Petös Behandlungsphilosophie

Das von Petö entwickelte Konzept der konduktiven Förderung und Erziehung, in dessen Mittelpunkt der Aspekt der ganzheitlichen Behandlung steht, stellt eine Rehabilitationsform dar, deren Ziel die maximale Unabhängigkeit von anderen Personen und technischen Hilfsmitteln, sowie die soziale Integration und Inklusion der Betroffenen ist.

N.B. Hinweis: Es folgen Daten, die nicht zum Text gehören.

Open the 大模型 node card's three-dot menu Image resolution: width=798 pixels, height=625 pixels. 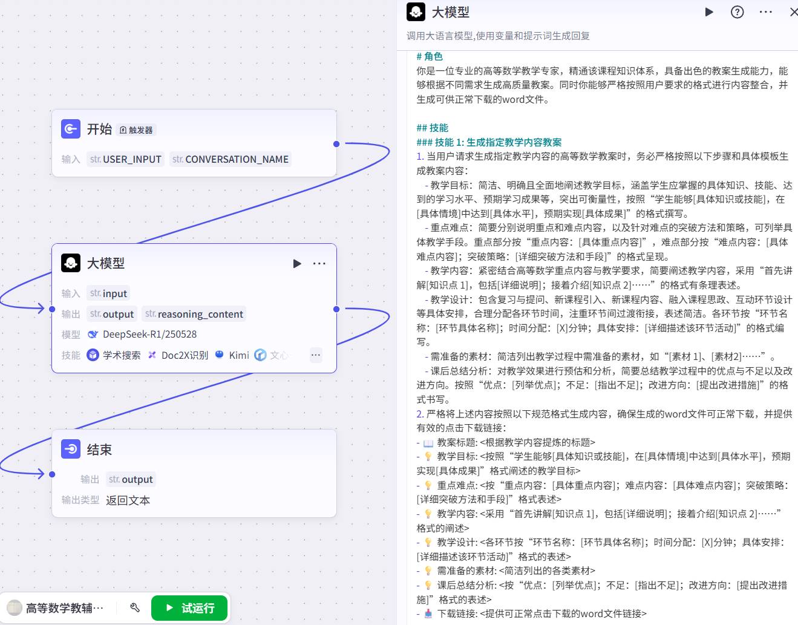click(319, 263)
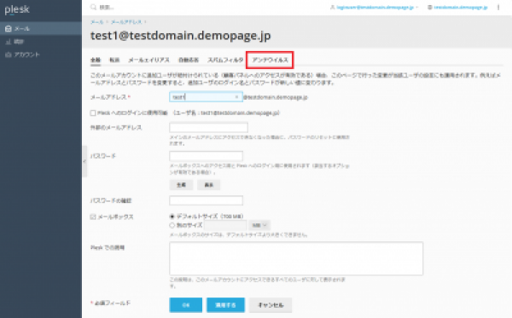
Task: Select the other size radio button
Action: pyautogui.click(x=172, y=225)
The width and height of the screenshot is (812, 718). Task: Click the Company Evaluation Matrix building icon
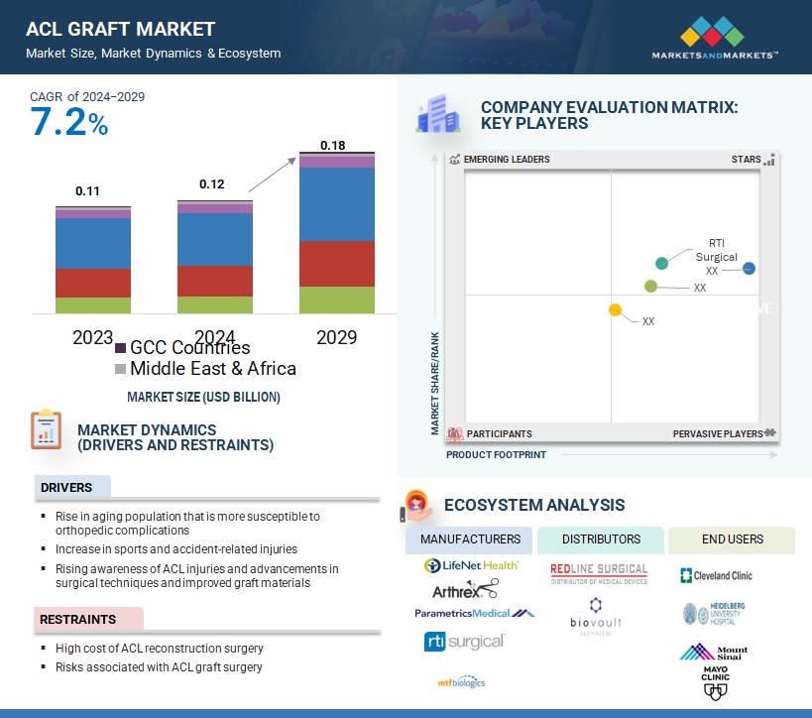coord(437,115)
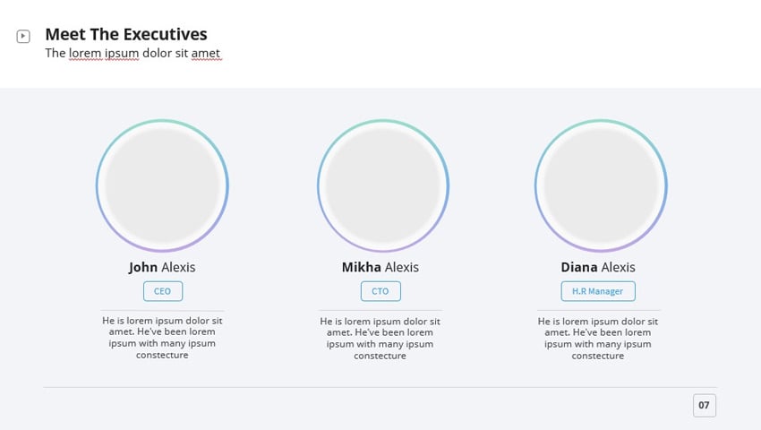Select the description paragraph under CTO
Viewport: 761px width, 430px height.
click(x=381, y=338)
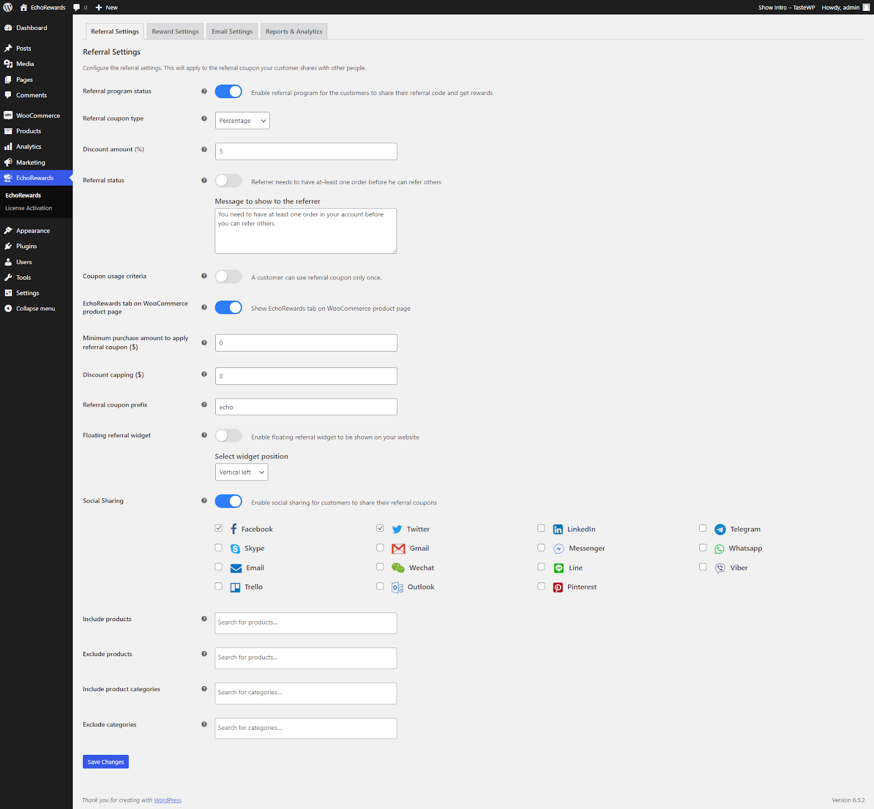Open License Activation in the sidebar submenu

pos(29,208)
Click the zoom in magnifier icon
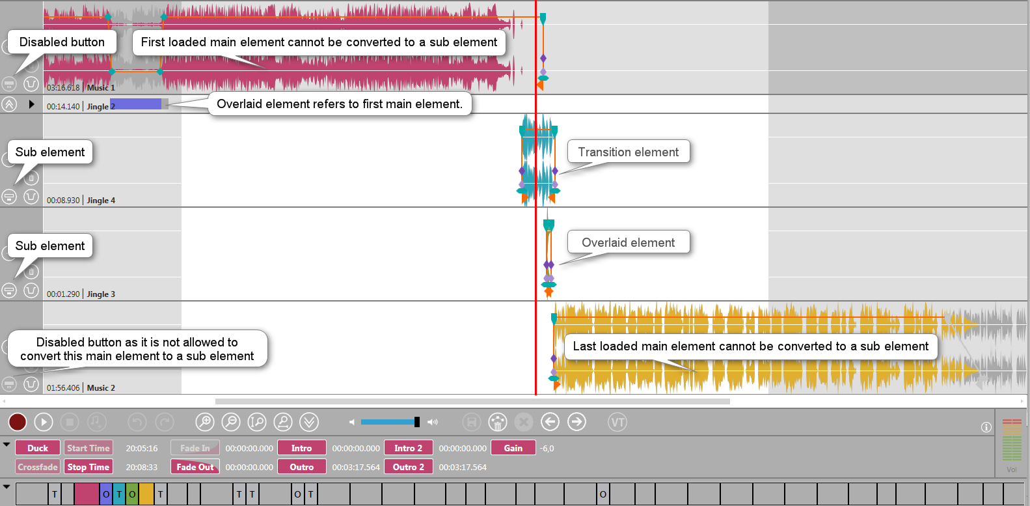The image size is (1030, 506). click(205, 422)
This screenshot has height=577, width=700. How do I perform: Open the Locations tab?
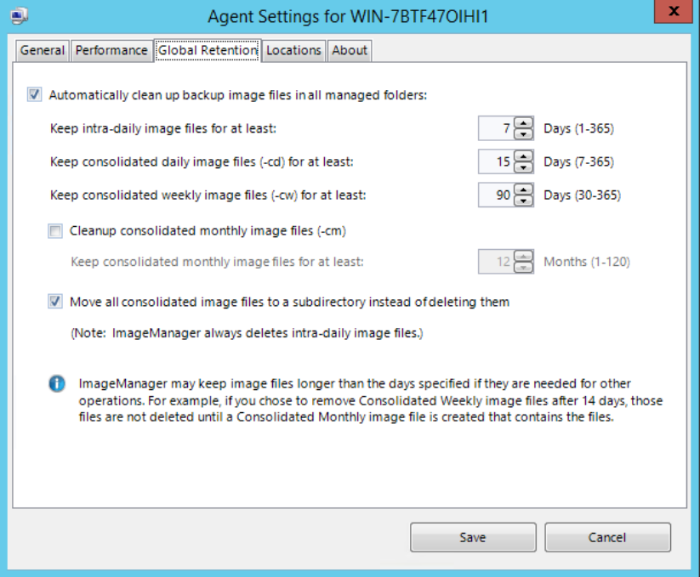[x=293, y=50]
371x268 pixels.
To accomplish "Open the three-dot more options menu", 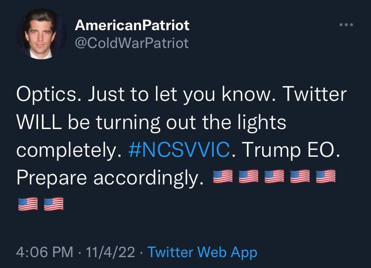I will coord(346,25).
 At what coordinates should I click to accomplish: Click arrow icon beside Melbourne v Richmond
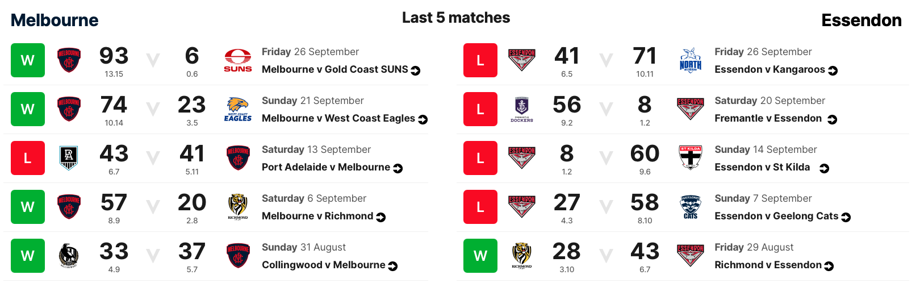pos(381,217)
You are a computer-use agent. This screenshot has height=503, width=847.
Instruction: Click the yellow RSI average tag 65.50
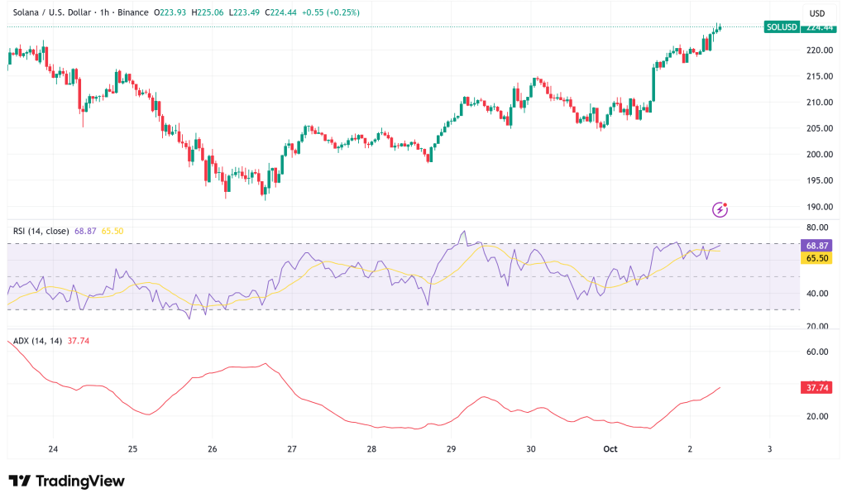(x=816, y=258)
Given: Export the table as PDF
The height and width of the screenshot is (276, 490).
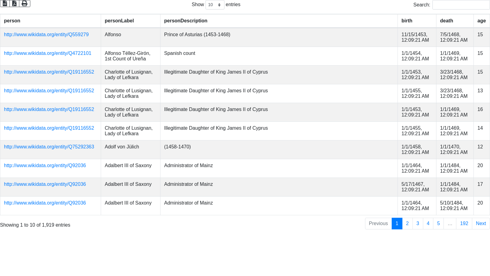Looking at the screenshot, I should pyautogui.click(x=14, y=4).
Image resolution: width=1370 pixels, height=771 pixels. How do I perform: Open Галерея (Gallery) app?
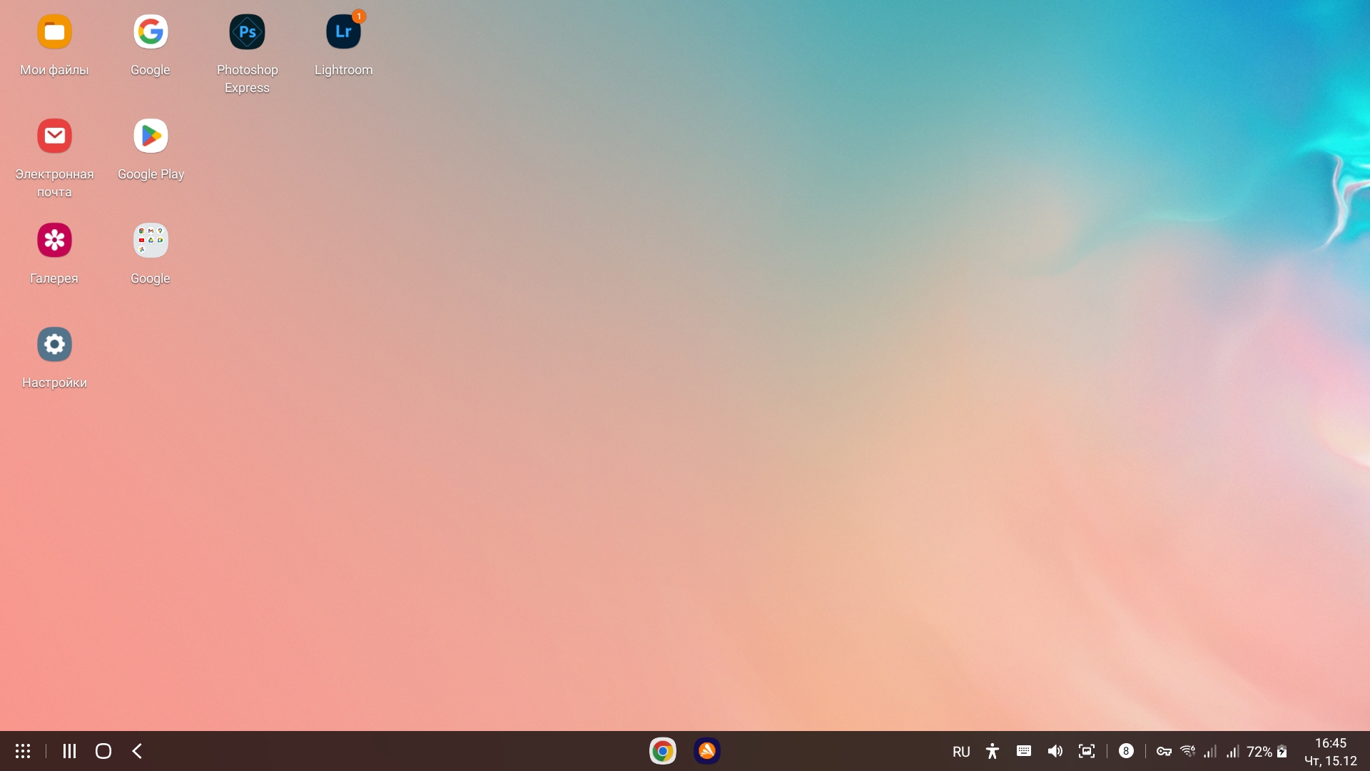tap(54, 240)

Das behinderte Kind soll in der Gruppe und individuell zu einer weitestgehend selbständigen Lebensführung motiviert werden. Petö geht dabei von der Erfahrung aus, dass sprachliche Steuerungsfunktionen für das erkenntnisorientierte Lerngeschehen von außerordentlicher Bedeutung sind. Rhythmisches Intendieren, d.h. das Verinnerlichen von Verhaltensmustern und Handlungsabläufen, kann diesen Zuwachs an Fähigkeiten nachhaltig unterstützen.

Er war der Meinung, dass die Beeinträchtigung der Orthofunktion die Folge der Schädigung des zentralen Nervensystems ist, wobei sich die entstandene Bewegungsstörung als Lernhindernis darstellt, die kompensiert werden kann. Dazu bedarf es einer intensiven Förderung der Eigenaktivität der Kinder.

Rehabilitationsziele

  • Erwerb motorischer Fähigkeiten wie Sitzen, Stehen, Laufen, Feinmotorik sowie koordinative Eigenschaften
  • Entwicklung von Fähigkeiten im intellektuellen und sozial-emotionalen Lernbereich (Sprache, Kulturtechniken, psycho-soziales Verhalten)
  • Erwerb von lebenspraktischen Fähigkeiten (Essen, Ankleiden, Hygiene)

Die Vermittlung dieser vorrangigen Handlungskompetenzen soll die Voraussetzung dafür schaffen, dass ein Zurechtfinden in einer altersadäquaten Umgebung wie Kindergarten, Schule, Ausbildung und Beruf ohne größere Unterstützung möglich wird.

Ziel ist auch hier die Schaffung von Voraussetzungen für eine gleichberechtigte Teilhabe in allen Bereichen des privaten, beruflichen und gesellschaftlichen Lebens.